Really Simple SSL, disponibile sia in versione gratuita, con le funzionalità essenziali, che “Pro” con alcune feature addizionali, s’installa come qualsiasi altro plugin dal percorso “Plugin > Aggiungi nuovo” della dashboard di WordPress.
Really Simple SSL plugin
Really Simple SSL plugin
Fatto questo per prima cosa lo si deve attivare cliccando sul pulsante “Continua, attiva SSL”.
Really Simple SSL plugin - Migrare a SSL
Really Simple SSL plugin - Migrare a SSL
L’estensione modifica così l'URL del sito e quella della home page in HTTPS, inoltre tutte le richieste in entrata vengono reindirizzate verso HTTPS. Come impostazione predefinita ciò avviene tramite un redirect interno a WordPress ma è possibile abilitare un reindirizzamento via .htaccess.
Really Simple SSL plugin - Stato avanzamento attivazione SSL
Really Simple SSL plugin - Stato avanzamento attivazione SSL
Tra i vantaggi di Really Simple SSL vi è soprattutto il fatto che l’intervento manuale da parte dell’utente viene ridotto al minimo, esso infatti riesce a gestire anche situazioni particolari che potrebbero rendere più difficile la migrazione ad HTTPS, come per esempio quando in un sito Web non vengono passate le intestazioni che WordPress utilizza per rilevare la presenza del supporto a SSL e operare sotto una connessione protetta.

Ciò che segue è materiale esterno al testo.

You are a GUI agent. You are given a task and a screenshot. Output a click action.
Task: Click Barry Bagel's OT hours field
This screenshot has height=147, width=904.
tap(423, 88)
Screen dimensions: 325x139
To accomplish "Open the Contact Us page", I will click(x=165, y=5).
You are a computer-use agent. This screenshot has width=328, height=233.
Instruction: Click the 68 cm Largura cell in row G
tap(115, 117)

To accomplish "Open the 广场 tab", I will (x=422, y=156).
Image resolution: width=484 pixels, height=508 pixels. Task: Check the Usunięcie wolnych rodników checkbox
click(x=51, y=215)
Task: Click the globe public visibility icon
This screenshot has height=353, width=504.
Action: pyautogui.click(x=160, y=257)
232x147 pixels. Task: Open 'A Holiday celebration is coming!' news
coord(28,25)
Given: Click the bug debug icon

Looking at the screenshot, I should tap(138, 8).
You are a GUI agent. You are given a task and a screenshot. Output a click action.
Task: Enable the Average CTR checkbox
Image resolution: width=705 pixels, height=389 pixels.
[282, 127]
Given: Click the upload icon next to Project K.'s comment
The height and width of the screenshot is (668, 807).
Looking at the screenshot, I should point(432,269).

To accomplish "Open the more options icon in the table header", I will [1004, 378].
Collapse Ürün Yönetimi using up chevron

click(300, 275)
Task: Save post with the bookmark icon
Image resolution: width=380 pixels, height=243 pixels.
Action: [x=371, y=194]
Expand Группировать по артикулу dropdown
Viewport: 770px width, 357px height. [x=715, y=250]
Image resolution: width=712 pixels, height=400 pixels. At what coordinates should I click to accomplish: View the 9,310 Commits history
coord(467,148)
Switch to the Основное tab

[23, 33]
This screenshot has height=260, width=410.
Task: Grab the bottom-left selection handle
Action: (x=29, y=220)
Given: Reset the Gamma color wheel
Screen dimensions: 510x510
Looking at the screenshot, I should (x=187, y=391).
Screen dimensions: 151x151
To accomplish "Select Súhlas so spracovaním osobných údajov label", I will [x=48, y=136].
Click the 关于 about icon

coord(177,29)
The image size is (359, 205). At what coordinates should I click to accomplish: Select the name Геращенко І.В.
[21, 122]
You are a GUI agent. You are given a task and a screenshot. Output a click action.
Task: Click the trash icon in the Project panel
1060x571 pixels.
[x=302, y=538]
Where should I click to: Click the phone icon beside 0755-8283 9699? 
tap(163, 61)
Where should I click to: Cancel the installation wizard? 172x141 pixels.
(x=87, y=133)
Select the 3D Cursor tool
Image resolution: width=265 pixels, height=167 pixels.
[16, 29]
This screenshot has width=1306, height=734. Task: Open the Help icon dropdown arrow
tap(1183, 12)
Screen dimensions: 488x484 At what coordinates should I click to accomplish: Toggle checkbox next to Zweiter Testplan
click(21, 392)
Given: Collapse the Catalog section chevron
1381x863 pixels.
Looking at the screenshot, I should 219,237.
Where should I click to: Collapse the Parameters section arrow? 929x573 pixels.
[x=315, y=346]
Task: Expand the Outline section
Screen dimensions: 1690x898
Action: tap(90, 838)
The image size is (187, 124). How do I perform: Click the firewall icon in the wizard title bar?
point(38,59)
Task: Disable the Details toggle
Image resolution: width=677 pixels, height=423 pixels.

Really Simple SSL plugin - Supporto attivazione SSL
Really Simple SSL plugin - Supporto attivazione SSL
Molto probabilmente la scelta del plugin per passare da HTTP ad HTTPS è la più comoda è immediata, si ricorda però che l’uso delle estensioni (soprattutto quando in gran numero) potrebbe ripercuotersi negativamente sulle prestazioni di WordPress, quindi prima di installarle è sempre buona norma valutarne l’impatto sulle performance e verificare che non sia disponibile una soluzione alternativa.